→ **Required action**
With pictures excluded, repeat exactly the lines from the one containing "Events und Feiern (145, 488)" through the last line of the material below.

→ **Information shown**

____

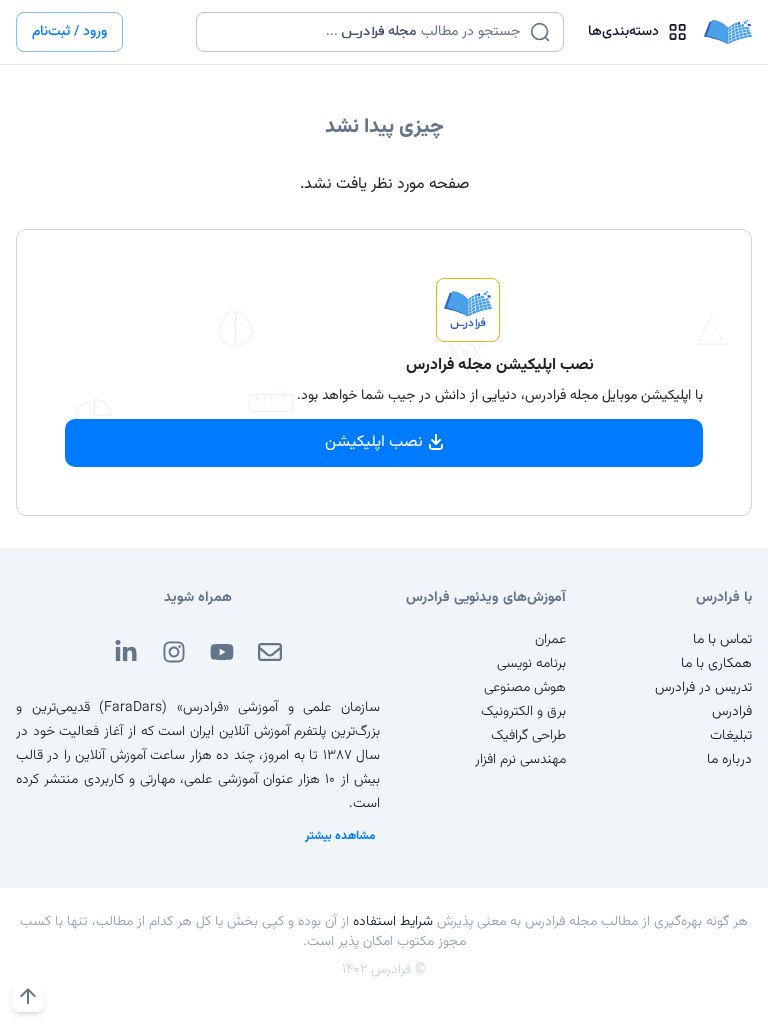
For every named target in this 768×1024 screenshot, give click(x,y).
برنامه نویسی (531, 664)
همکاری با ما (716, 664)
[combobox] (367, 32)
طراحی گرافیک (528, 736)
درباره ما (729, 760)
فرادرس (732, 712)
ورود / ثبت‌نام (69, 32)
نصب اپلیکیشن (374, 442)
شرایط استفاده (393, 922)
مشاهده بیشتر (340, 836)
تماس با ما (722, 640)
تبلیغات (731, 736)
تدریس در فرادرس (703, 688)
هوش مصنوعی (525, 688)
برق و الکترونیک (523, 712)
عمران (550, 640)
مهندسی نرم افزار (520, 760)
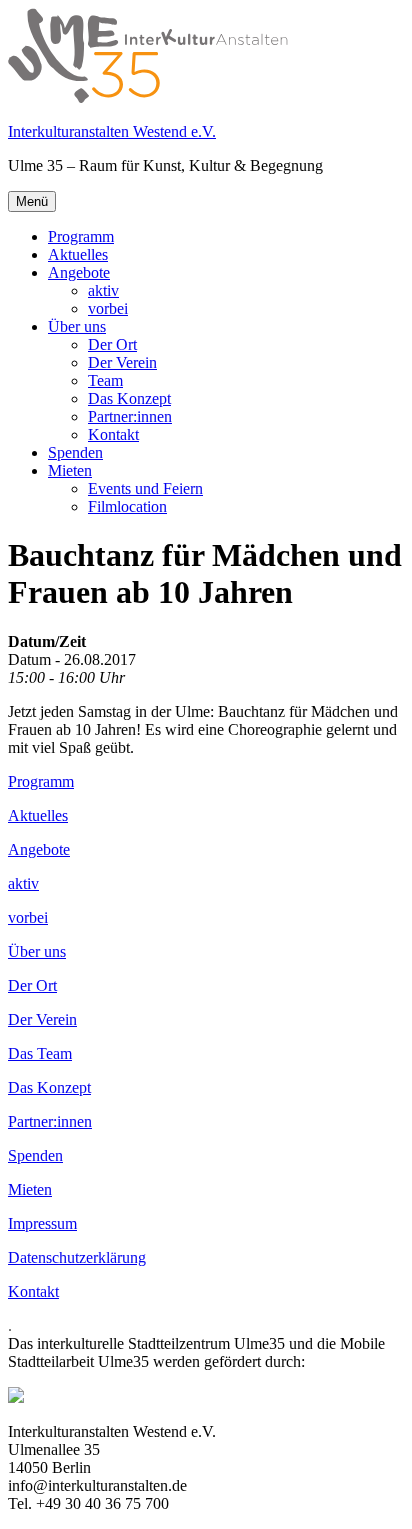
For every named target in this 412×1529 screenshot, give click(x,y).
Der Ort (112, 344)
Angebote (79, 272)
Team (105, 380)
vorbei (108, 308)
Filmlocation (127, 506)
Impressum (42, 1223)
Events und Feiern (145, 488)
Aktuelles (78, 254)
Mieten (70, 470)
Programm (81, 236)
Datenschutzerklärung (77, 1257)
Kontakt (113, 434)
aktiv (103, 290)
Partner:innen (130, 416)
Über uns (77, 326)
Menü (32, 201)
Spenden (75, 452)
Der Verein (122, 362)
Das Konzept (129, 398)
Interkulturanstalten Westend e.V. (112, 131)
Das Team (40, 1053)
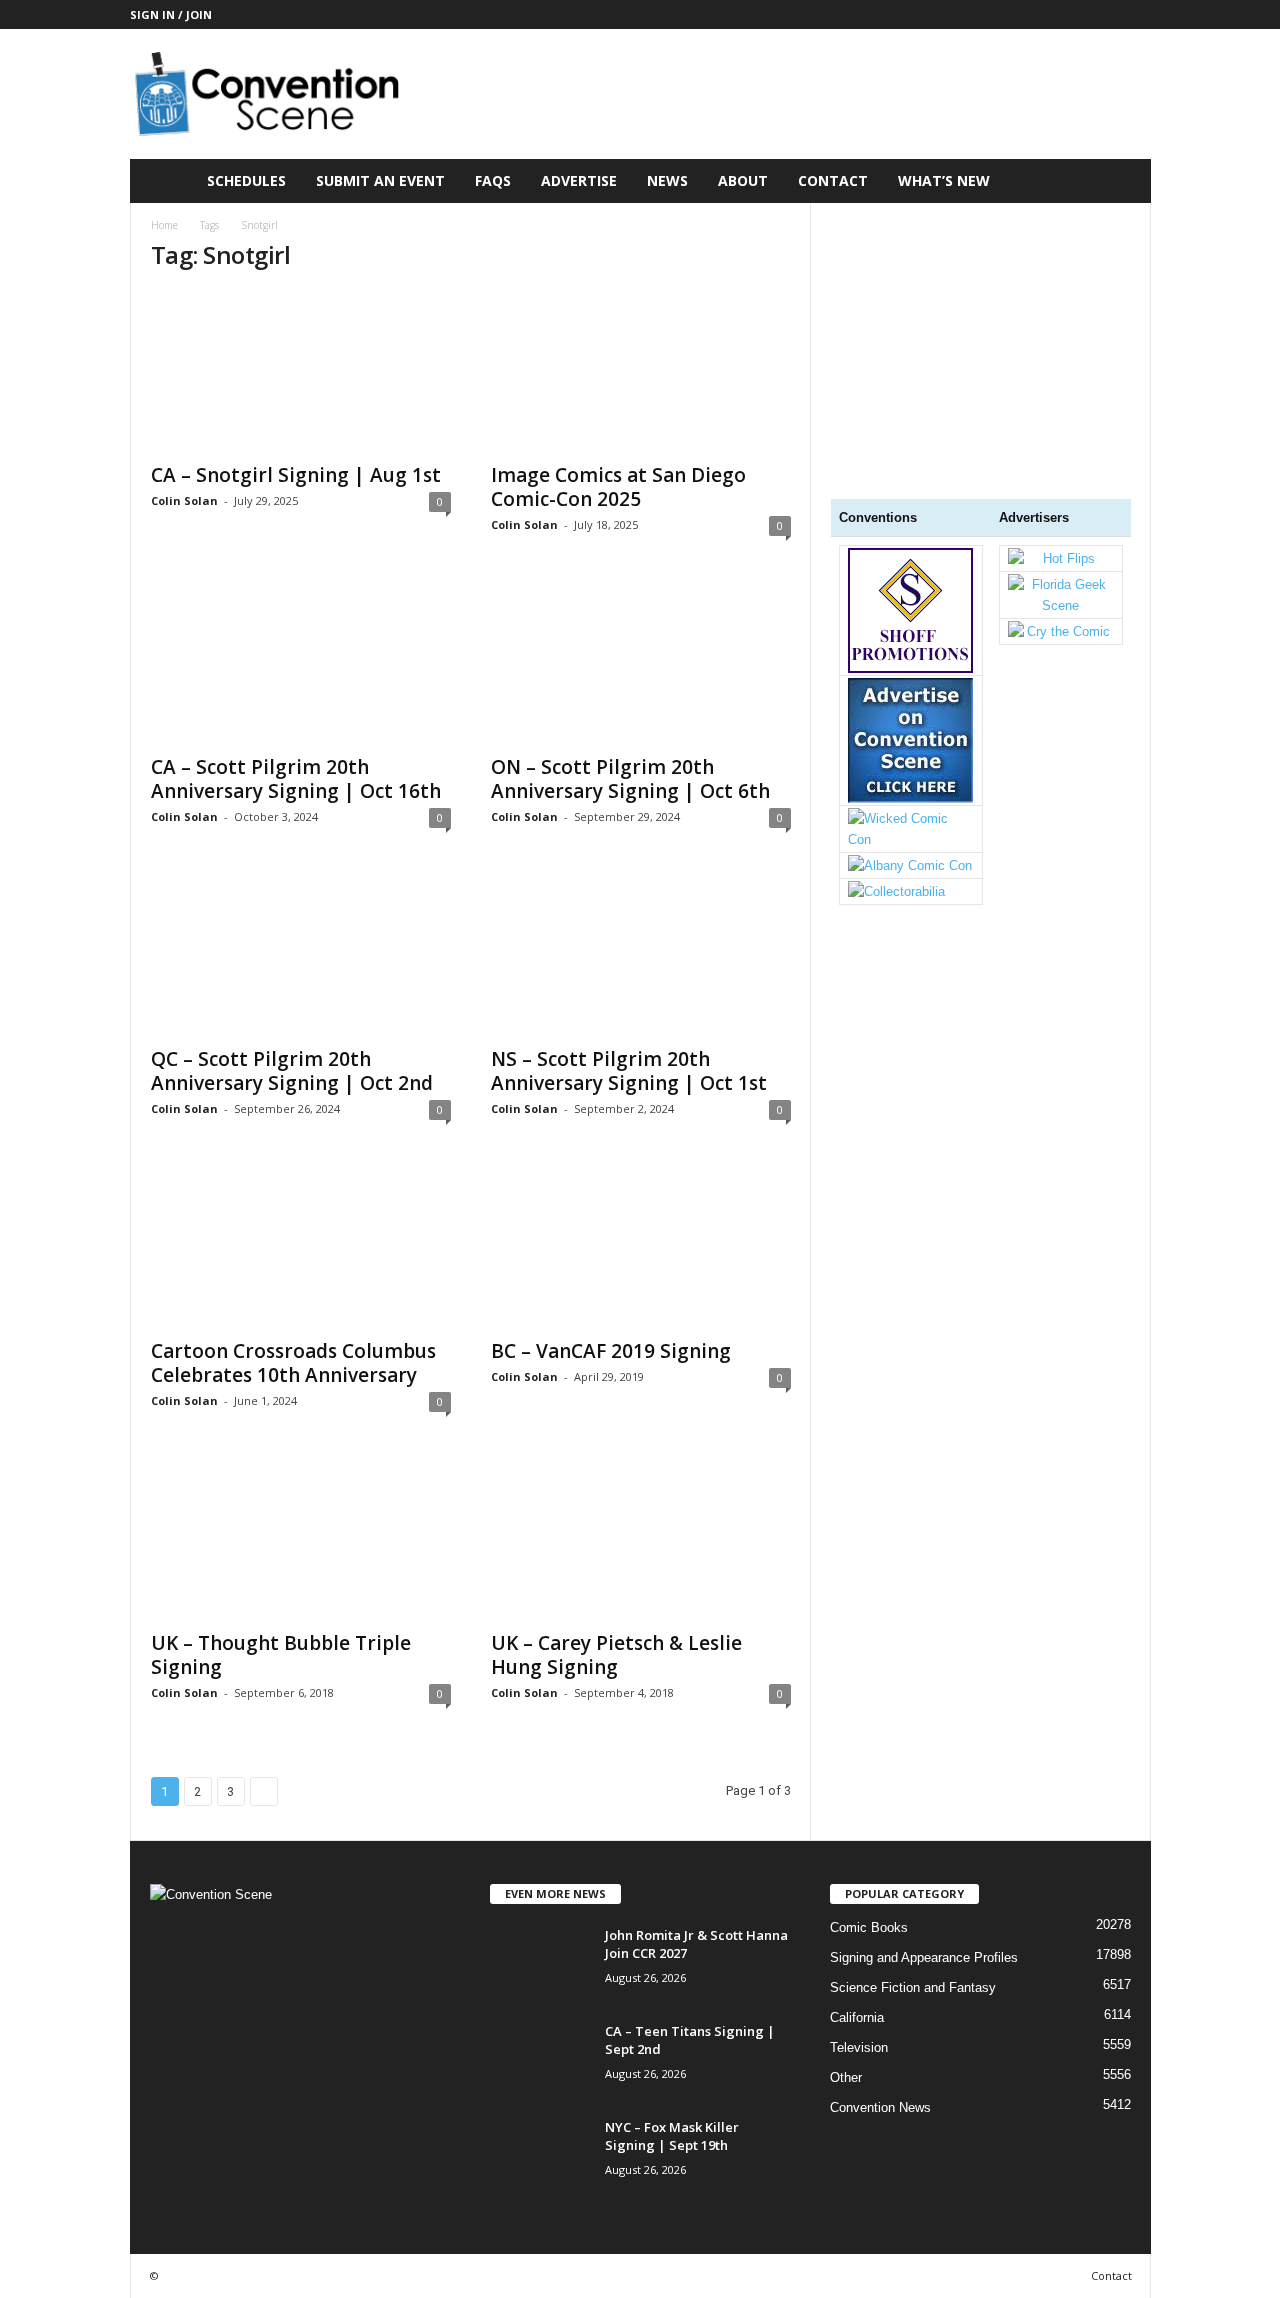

____

→ **Reply to the task**
Events und Feiern (145, 488)
Aktuelles (78, 254)
Mieten (70, 470)
Programm (81, 236)
Datenschutzerklärung (77, 1257)
Kontakt (113, 434)
aktiv (103, 290)
Partner:innen (130, 416)
Über uns (77, 326)
Menü (32, 201)
Spenden (75, 452)
Der Verein (122, 362)
Das Konzept (129, 398)
Interkulturanstalten Westend e.V. (112, 131)
Das Team (40, 1053)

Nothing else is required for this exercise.